Napoléon Bonaparte : un cavalier peu académique à la pratique ultra-intensive

Napoléon ne montait pas à cheval de façon académique. Durant sa jeunesse en Corse, il pratiquait l’équitation à cru à dos de poney. N’ayant jamais eu le temps d’apprendre cet art long et exigeant, il montait à l’instinct, très à fond dans sa selle, les jambes ballantes. Il choisissait des chevaux plutôt de taille petite ou moyenne, même s’il était plus grand que les hommes de son époque (il mesurait 1 m 69 alors que la taille moyenne des hommes était de 1 m 65). Il connut de nombreuses chutes sans gravité, dont celle interprétée comme de mauvais présage, la veille de l’invasion de la Russie en 1812.

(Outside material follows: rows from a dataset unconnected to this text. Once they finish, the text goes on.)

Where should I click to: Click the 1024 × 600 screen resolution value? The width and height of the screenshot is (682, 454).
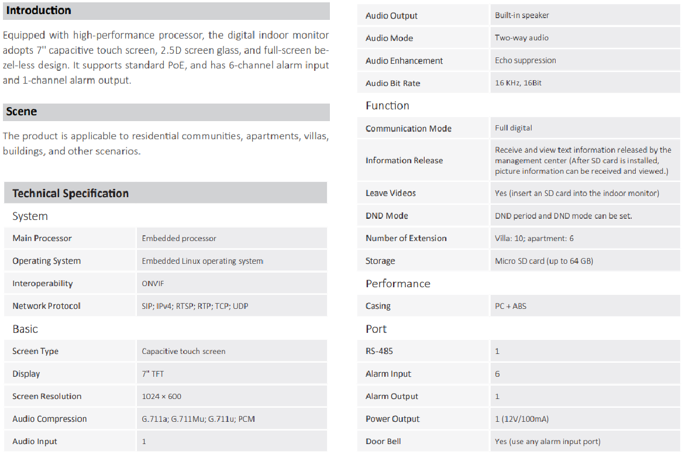tap(161, 397)
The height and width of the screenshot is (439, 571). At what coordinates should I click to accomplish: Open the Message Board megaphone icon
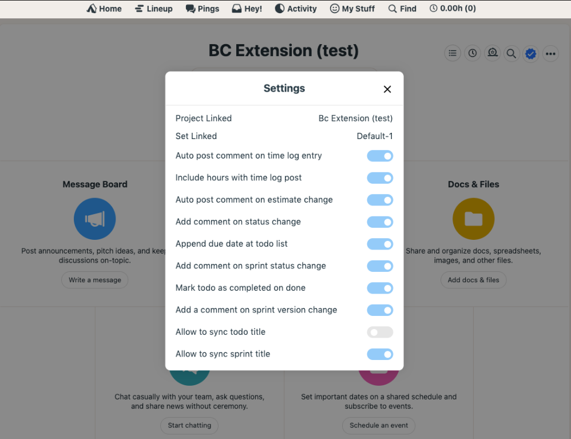point(94,219)
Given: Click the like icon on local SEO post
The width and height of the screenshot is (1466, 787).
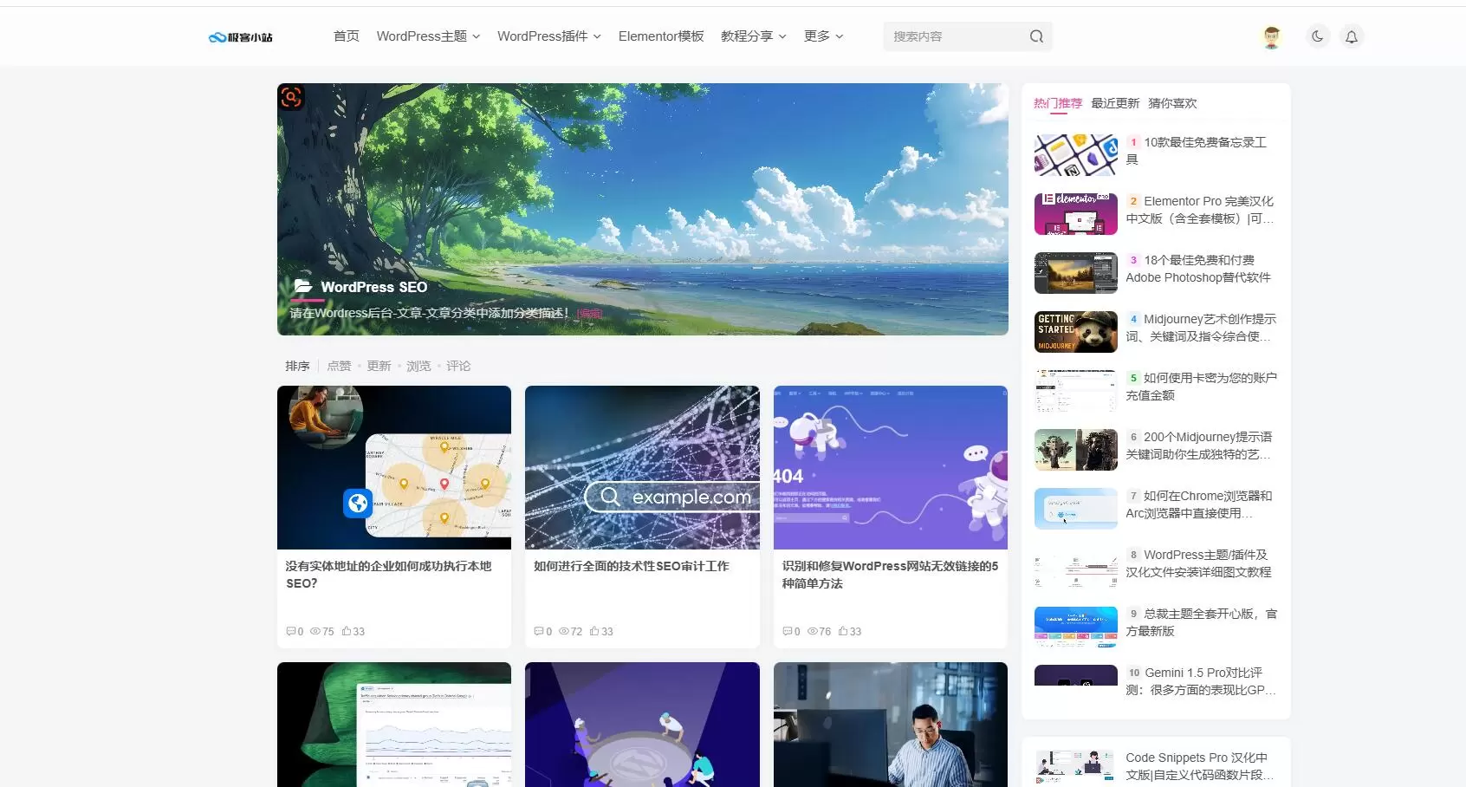Looking at the screenshot, I should click(346, 631).
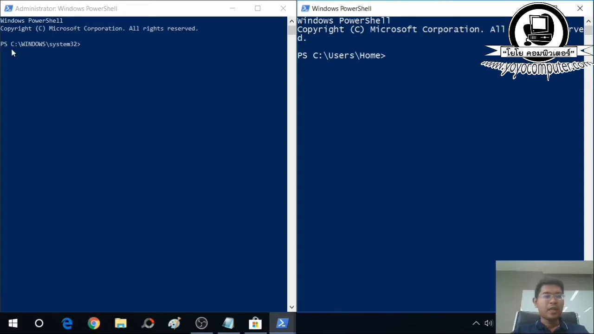Image resolution: width=594 pixels, height=334 pixels.
Task: Click the PowerShell taskbar icon
Action: point(282,323)
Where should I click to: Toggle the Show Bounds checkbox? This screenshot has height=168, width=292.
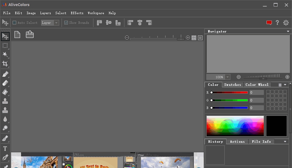pos(66,23)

Privilégiant le galop, souvent à vive allure, les rênes posées sur l’encolure de sa monture, il laissait en arrière les officiers de son état-major épuisés ainsi que les cavaliers de son escorte aux chevaux plus chargés. Très endurant, hardi, méprisant le danger, il lui arrivait de fatiguer plusieurs montures dans la même journée parcourant entre 80 et 100 kilomètres, « à cheval, en voiture, de toutes les manières » disait-il.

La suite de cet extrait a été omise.